__Exercise description__. What the answer must hold is the line containing "Hide the Completed series via legend" and all lines after it through the end of the listing, copied exactly, with pictures left out.
┏━━
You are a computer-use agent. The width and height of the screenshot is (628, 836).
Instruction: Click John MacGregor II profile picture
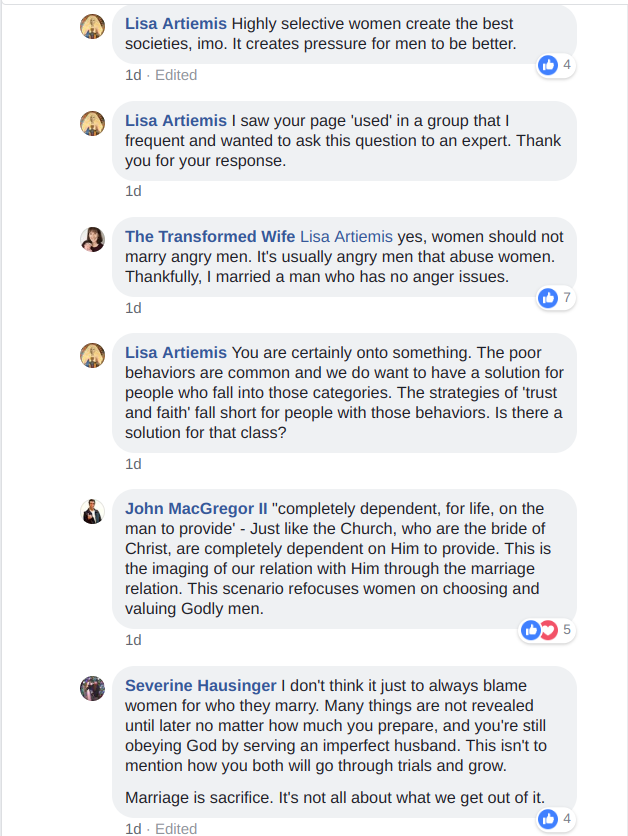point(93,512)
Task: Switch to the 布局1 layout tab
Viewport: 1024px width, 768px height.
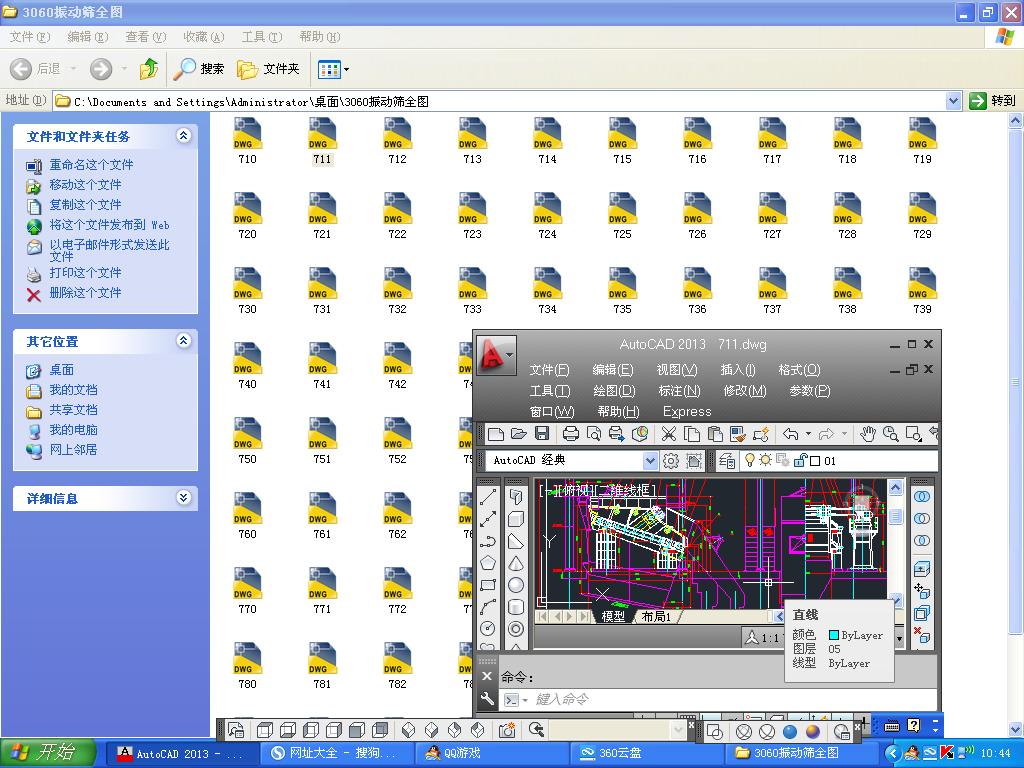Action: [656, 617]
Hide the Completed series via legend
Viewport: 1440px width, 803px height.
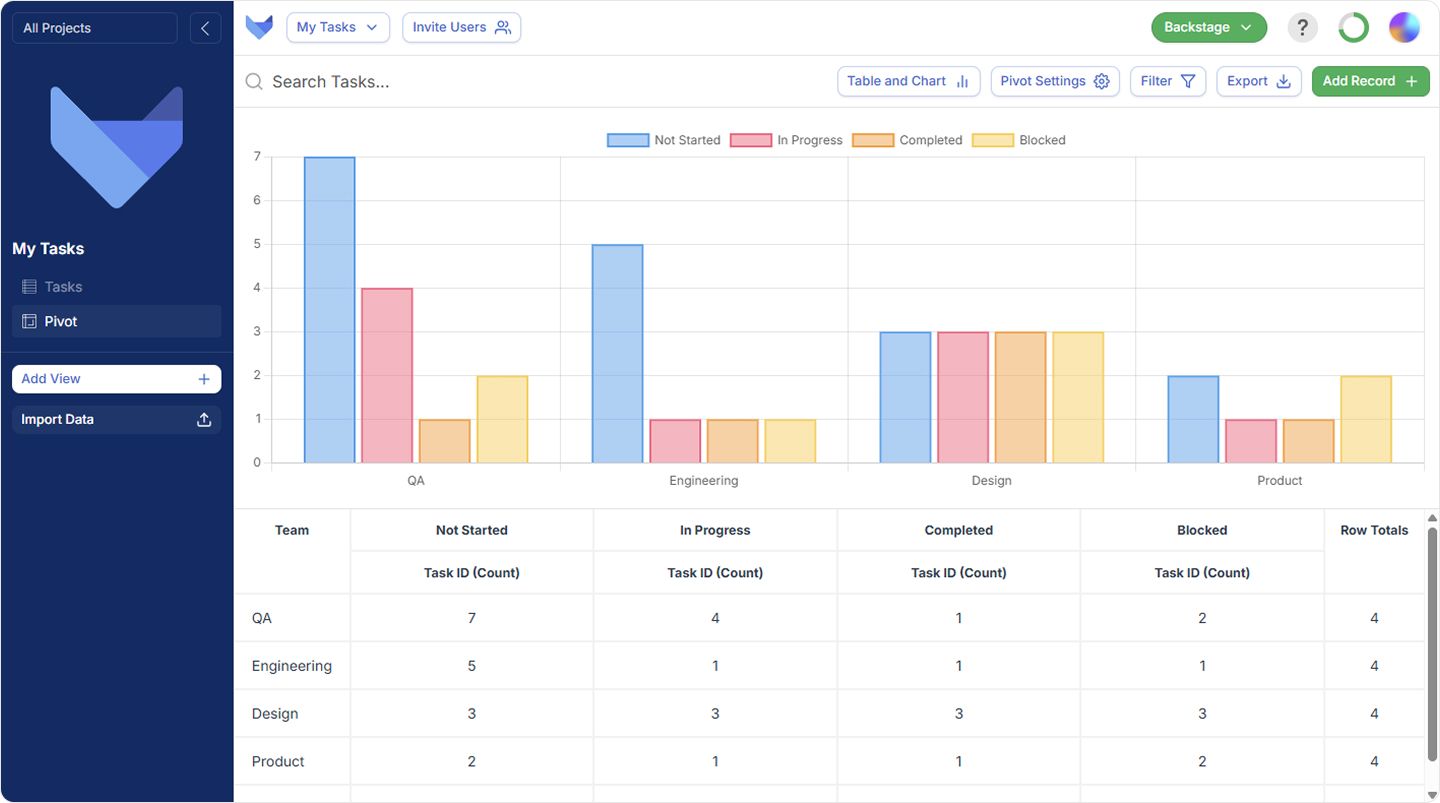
┗━━
__Final answer__.
Hide the Completed series via legend
Viewport: 1440px width, 803px height.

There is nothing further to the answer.